Golang ORM SQL and other sequel fun
I keep answering this question in a variety of different forums, so I wanted to just capture this as a blog post. Every few weeks/months, it seems someone asks about what ORM to use or why GORM is bad on the golang subreddit.
I have never used GORM but it generally takes an approach I’m not a fan of but I’ll touch on that in a bit. Let’s start with the basics.
What is an ORM?
ORM stands for an Object-Relational Mapping. In the simplest terms, it maps an object, or in golang this would be a struct to a relational table of some kind. Typical examples would be postgres, mysql, sqlite etc. Technically it doesn’t need to be a SQL database but it’s the most common use case.
It allows the developer to easily represent data manipulation in code without have to fall back on pure SQL. It also, in theory, allows you to more easily change from one database to another one without having to deal with the caveats of the SQL language differences and so on.
Approaches to ORMs
There are essentially two approaches to building ORMs and they diverge on their views on what should be the source of truth. Do you want your code to define the data layer, or do you want to define a data layer that your code uses?
- Code First Approach (CFA)
- Data First Approach (DFA)
(I’m not sure if these are the correct technical terms, but so I don’t have to type these 100 times over, I’ll use their short form of CFA and DFA.
Type Safety
This is a very opinionated view, but unless you have some type safety that you are gaining. This can be true of both approaches (CFA and DFA) there is little point to using an ORM. If all your ORM does is act as a glorified string builder, you might as well just write out your query as a string and use positional parameters (“?, $” etc) to avoid SQL injection and secure your code base.
The big advantage of type safety is that if you apply changes and additional columns are added, or data types are changed, you should be catching those at compile time not at runtime. Tests help but they’re not perfect or all encompassing. Any references to that column that don’t match the type should error out and force you to address it.
Why the Hate
This isn’t always due to the framework as much as the developer using it. Of course that also tends to end up with another developer picking up the mistakes that were done by generations of developers and struggling to decipher where the issue is.
One of the big issues with ORMs is that they make things too easy, they make it so developers don’t need to learn how SQL works (a required skill IMO) and they also tend to generate some fairly hideous queries.
- Has Many, One to Many etc.
There’s been more than a few times where I’ve seen a data model annotated with this pattern, which itself is fine. It simply says that a customer has multiple shipping addresses. Perfectly fine. He also has multiple orders, also fine.
The issue now comes when you need to update the Customer object. If you’re not careful and you need to update the user’s name, let’s say, instead of simply doing something like.
UPDATE customer set first_name = '' where customer_id = ?You end up with a massive read and update, which reads the customer, all addresses, entire order history and does an update across all entities.
- Black box element
This is somewhat related to the above but there is a tendency of things supposed to “just work” and not really understanding the underlying layer below it.

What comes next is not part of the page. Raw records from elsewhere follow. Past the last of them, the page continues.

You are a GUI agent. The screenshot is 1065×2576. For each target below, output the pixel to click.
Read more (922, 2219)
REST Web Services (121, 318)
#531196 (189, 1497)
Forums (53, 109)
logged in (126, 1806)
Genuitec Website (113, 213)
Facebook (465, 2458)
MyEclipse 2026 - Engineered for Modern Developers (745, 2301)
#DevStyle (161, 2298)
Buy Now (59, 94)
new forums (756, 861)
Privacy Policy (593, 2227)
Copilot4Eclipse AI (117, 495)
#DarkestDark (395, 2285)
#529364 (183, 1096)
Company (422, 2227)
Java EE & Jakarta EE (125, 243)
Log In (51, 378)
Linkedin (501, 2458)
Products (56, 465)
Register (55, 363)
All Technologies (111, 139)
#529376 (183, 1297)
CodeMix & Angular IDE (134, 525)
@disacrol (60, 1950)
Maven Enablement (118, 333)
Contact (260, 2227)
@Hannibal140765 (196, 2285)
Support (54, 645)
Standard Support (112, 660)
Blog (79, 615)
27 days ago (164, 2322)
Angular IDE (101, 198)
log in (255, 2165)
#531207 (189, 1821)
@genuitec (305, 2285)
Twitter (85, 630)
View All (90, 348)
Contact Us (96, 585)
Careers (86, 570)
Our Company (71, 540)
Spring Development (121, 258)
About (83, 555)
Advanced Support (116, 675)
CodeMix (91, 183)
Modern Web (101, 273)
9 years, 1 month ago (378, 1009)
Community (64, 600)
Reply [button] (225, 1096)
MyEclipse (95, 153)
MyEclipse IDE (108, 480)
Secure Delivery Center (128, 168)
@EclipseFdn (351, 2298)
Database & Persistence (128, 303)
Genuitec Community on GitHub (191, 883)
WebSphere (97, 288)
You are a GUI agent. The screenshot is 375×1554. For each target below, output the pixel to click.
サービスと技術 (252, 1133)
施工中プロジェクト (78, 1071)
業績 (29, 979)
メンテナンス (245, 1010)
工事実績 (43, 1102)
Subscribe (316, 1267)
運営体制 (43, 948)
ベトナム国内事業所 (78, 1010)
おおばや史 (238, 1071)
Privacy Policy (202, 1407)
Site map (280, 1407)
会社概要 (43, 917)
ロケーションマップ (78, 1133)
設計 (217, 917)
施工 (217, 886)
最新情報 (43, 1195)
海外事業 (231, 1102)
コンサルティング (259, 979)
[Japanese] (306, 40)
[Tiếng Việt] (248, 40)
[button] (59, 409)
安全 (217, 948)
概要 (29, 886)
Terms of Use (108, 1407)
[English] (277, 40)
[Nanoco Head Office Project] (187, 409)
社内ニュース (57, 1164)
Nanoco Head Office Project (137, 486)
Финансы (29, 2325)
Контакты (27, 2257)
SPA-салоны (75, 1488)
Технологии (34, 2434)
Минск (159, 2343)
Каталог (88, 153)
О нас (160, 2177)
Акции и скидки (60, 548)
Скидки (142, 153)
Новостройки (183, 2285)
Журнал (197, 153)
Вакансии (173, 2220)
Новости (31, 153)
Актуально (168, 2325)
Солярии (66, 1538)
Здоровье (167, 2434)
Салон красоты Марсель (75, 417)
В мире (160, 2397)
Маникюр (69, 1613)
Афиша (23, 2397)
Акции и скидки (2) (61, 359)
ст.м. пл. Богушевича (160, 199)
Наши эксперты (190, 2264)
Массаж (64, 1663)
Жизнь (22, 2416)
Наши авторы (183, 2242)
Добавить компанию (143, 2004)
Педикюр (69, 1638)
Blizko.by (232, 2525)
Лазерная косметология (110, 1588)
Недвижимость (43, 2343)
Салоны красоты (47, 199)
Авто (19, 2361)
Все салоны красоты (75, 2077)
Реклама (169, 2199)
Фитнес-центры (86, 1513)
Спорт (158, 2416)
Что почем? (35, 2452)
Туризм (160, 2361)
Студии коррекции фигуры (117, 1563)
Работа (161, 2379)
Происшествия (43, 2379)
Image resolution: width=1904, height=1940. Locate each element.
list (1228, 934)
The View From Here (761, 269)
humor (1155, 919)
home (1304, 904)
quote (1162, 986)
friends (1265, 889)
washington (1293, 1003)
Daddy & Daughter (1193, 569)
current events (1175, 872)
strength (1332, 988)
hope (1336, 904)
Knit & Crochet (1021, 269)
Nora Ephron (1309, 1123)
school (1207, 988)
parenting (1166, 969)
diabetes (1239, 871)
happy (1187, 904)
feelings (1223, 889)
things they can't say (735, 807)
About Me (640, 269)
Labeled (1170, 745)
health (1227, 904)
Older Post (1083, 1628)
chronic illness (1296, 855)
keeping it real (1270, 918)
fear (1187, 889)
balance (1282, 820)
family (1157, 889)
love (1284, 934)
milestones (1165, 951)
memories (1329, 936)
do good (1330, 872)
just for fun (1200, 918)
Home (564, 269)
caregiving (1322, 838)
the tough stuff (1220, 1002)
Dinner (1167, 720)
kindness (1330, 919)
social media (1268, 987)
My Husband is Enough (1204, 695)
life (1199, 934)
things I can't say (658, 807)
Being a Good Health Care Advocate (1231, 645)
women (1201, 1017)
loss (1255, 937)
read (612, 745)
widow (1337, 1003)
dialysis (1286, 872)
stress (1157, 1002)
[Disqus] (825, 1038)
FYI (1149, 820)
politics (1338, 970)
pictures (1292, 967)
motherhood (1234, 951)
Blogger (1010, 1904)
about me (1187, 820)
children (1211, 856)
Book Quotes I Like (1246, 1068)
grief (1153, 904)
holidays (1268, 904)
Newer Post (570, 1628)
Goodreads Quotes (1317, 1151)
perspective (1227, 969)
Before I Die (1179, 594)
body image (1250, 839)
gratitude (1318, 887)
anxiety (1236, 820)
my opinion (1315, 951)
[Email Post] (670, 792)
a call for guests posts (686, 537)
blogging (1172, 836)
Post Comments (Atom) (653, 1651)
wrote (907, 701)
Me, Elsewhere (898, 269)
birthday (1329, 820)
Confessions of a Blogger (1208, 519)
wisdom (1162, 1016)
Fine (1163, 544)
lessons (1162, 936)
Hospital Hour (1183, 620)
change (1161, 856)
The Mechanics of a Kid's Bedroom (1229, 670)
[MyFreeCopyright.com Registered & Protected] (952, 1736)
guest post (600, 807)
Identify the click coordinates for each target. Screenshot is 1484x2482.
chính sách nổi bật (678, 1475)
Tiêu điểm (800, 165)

Why setup indices, why a query is slow or even why a query suddenly changed from release A to B for no reason except that your ORM had an update and decided this new way was better than the latter.
This tends to be more true of the CFA approach but still something to look out for.
Code-First-Approach
This model lets you define what the database layer looks like in code. When deploying the app, part of the deployment involves the application applying a migration to the database to reflect the schema changes and update the database accordingly.
gorm is an example of that. If you’re coming from other ecosystems, django and RoR (Ruby on Rails) follow this pattern. They tend to get you into trouble, particularly if you have a database that is used by multiple services. You cannot have multiple code bases changing the same datastore and not expect any issues. If you have a small application that owns its database and nothing else will ever touch it but your app, you could get away with this approach. You are also heavily relying on the app to do the right thing.
So, a quick disclaimer. I generally strongly dislike this approach. I’ll reference a few choices here but I have more limited experience with these. If you do want to use CFA feel free to explore these further. They are what I would consider the standard choices for CFA.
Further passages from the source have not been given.